Funny, that’s what I have accused TUSD of.
It would seem from what you write here, David, that you are concerned about racial justice and the plight of low-SES citizens who are underserved by our public district schools.
So where has your commentary been on TUSD’s failures to implement its deseg order?
(You want to run down attempts to give families alternatives to enrolling their children in schools like TUSD’s Utterback, but you have provided no commentary on the district’s inability or unwillingness to use the desegregation funds allocated to it to fill positions like “Family Liaison” and “Dance Teacher” in a troubled “Fine Arts” magnet that can’t achieve the diversity goals stipulated because it can’t deliver on the promises made by its “magnet status (e.g. actually having Fine Arts faculty in place to educate students). And you endorsed a candidate for the Board of our largest local public school district who has been conspicuous and persistent in her efforts in office to disregard or disparage the people trying to hold the district accountable for doing what is necessary to implement plans made with community participation and Board approval that would, if followed, have some chance of integrating the schools and delivering better services to underserved populations.)
When will you and others who exhaust themselves arguing against charters and vouchers understand that arguments like those you perpetually make only have the potential for validity when the effort is being made to ensure that public district schools are not, in their on-the-ground, in-practice-as-well-as-in-theory reality, institutions that parents who pay attention to conditions in the schools and have their children’s best interests at heart must choose to exit?

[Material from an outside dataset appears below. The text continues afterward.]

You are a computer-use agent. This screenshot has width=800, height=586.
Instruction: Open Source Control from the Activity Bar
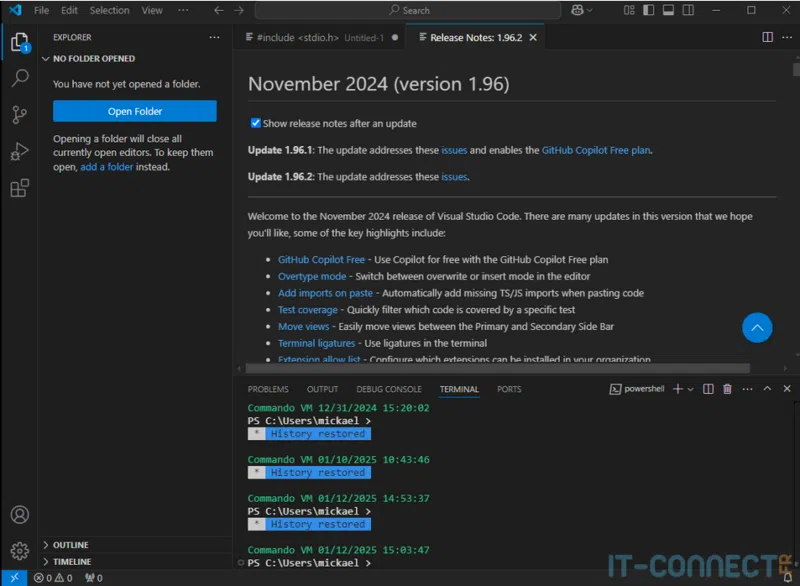[20, 114]
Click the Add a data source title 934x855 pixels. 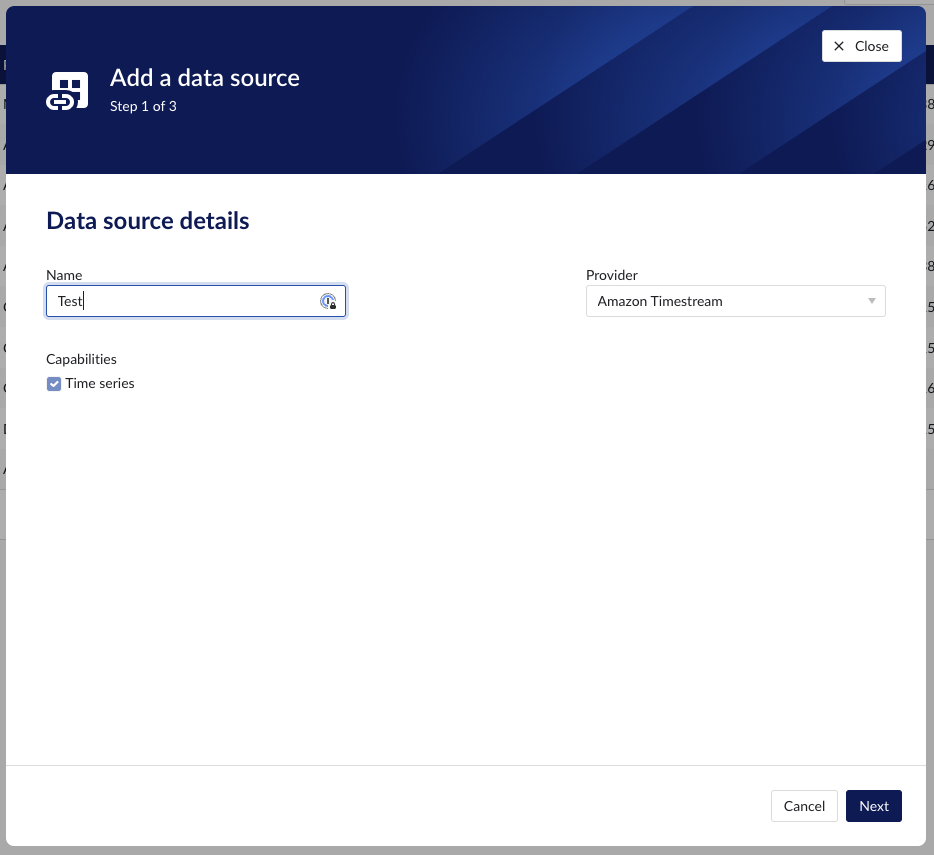(204, 78)
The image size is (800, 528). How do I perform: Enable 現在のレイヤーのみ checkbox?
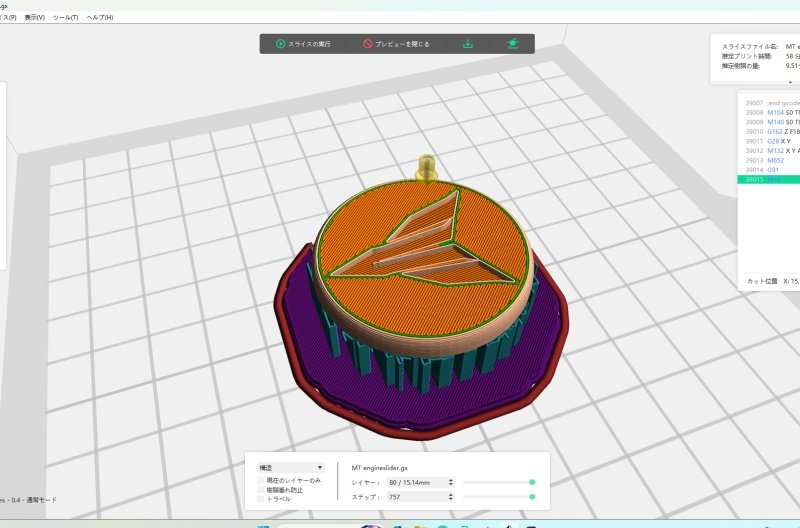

You can’t (or shouldn’t) say “On the policy level, we must allow no alternatives!” at the same time you refuse to do anything at all to advocate for improving conditions in a poorly managed public district that underserves tens of thousands of students and that, for good reason, thousands of constituents have chosen to leave during the past decade. (And in case you are inclined to reach for another of your knee-jerk, unthinking canned arguments that pay no attention whatsoever either to the REALITY of conditions in the schools or to the endemic behaviors in some poor urban districts’ administrations, please note that asking for people who chronically mis-apply funds to receive more funding is in no way a solution to the problems students experience in districts like TUSD.)
Ummm….the federal government can’t “modify or eliminate” Common Core, because it didn’t create it, and the ESSA clearly preserves standards development for the states. So Trump can say as much as he wants about it, but he can’t really do much one way or the other. ESSA put USDOE out of the standards business as a matter of law.
I think we all need to take a deep breath and give the man some time to get his feet on the ground. I now that one of the first things he wants to do is offer the media some constructive criticism and let them know how eager he is to work with the true professionals in the industry.
That’s part of the reason that he met with them this morning, over coffee and donuts.